Le “camere obscure” del Guardi o del Canaletto o di Vermeer… così sono capaci tutti! Non parliamo poi del Sei/Settecento, gran confusione di sovraimpressioni tra santi, martiri, donne di malaffare, pastorelli di dubbia moralità, esterni, interni sontuosi…

Poi compare un certo Pablo, uno che la camera incorporata ce l’ha ma o è rotta o di poco prezzo perché distorce tutto. Fotografa le donne (con la camera mentis) ma gli vengono distorte, un occhio su e uno giù, ma le stampa (meglio, siamo seri, le disegna). È un genio! Ma poiché è tale, che la sua sia già una app?

Mi viene istintivo pensare a quanti miliardi di immagini, da quando esistiamo, siano state immagazzinate in quello splendido hard disk senza limiti di capienza che si è andato man mano evolvendo – mi rammarico che le immagini che abbiamo mandato a memoria fin da piccoli non possano “per ora” essere salvate e condivise ma solo raccontate.

Smartphoneography | Fotoguida.itFaccio alcuni passi indietro. Nel lontano 1995, quando a Palazzo Bagatti Valsecchi fu presentata la mostra fotografica di Evgen Bavcar, l’immagine che vedete qui a destra fu la prima che mi colpì e da allora non mi ha più abbandonato.

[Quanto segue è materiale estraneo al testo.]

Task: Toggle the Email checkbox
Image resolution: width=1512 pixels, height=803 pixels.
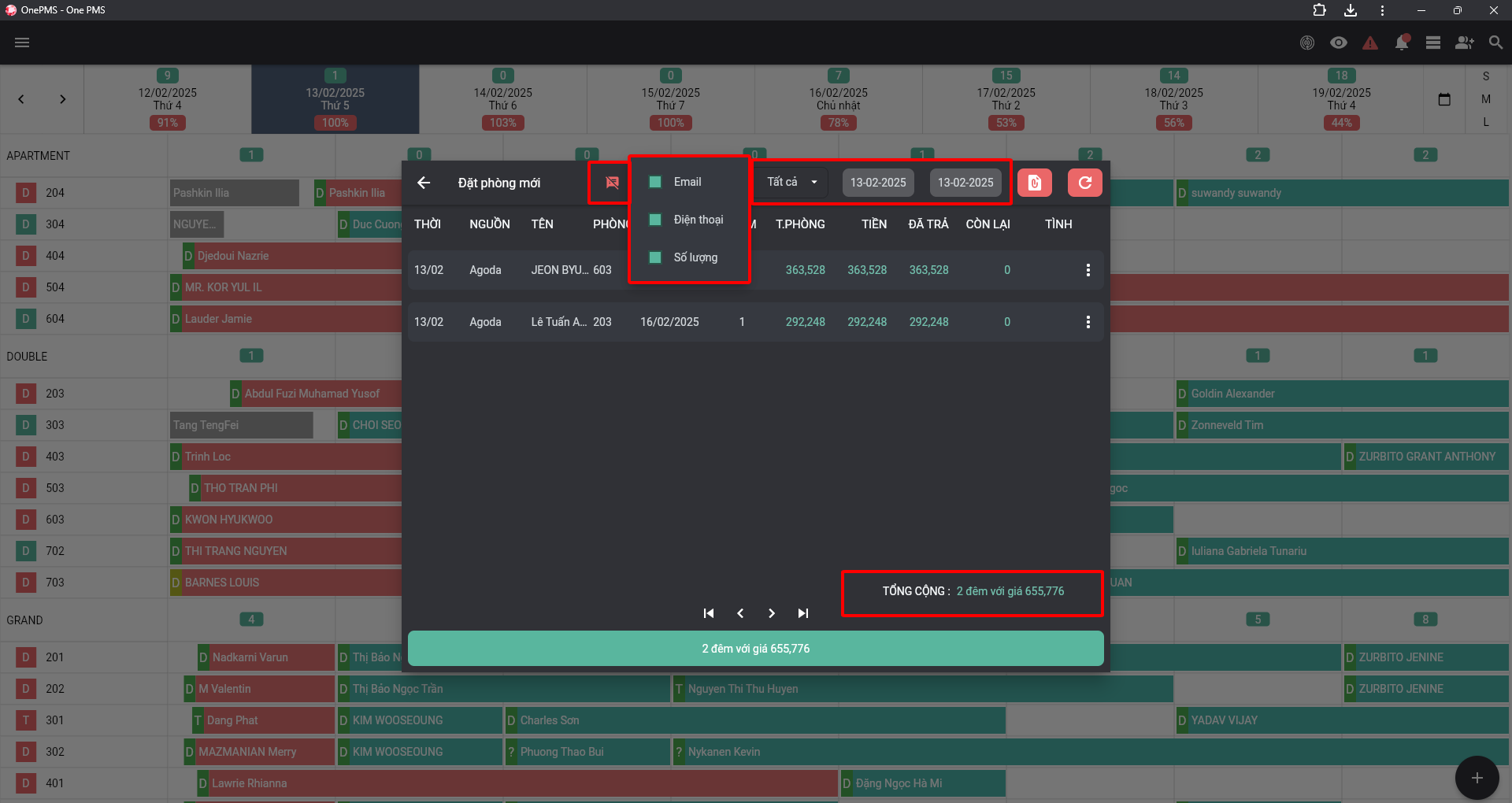Action: click(x=655, y=182)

Perché Evgen Bavcar è un fotografo sloveno “non vedente” dall’età di 12 anni, quando a seguito di due incidenti perde completamente la vista. Le immagini impresse dei luoghi, delle persone, unite naturalmente in questo caso a una misteriosa visione del tutto, lo porta a ripercorrere luoghi, a entrare in sintonia con le persone, a rivedere quanto aveva allora salvato e, rivedendo con la mente, a scattare.

Ecco perché sono un innamorato della smartphoneography: molti l’hanno trasformata in forma d’arte e man mano essa lo è divenuta per davvero. Lo dimostrano quotidianamente siti, pubblicazioni, mostre in ogni parte del mondo, ma io voglio considerarla così:
un prolungamento della mia mente. Vedo, scatto, salvo, non importa se le linee non sono diritte, se l’inquadratura non è perfetta, se è mossa – i ricordi che ho nella mente non sono immagini perfette, forse i colori non sono più brillanti, forse è tutto un po’ ”slightly out of focus” (per ricordare un altro grande), ma il ricordo è li fissato, da condividere o solamente da rivivere.

Se un giorno potremo visualizzare tutto quello che ognuno di noi ha visto, avremo il gran libro dell’umanità e, forse, potremo lasciare a casa il cellulare.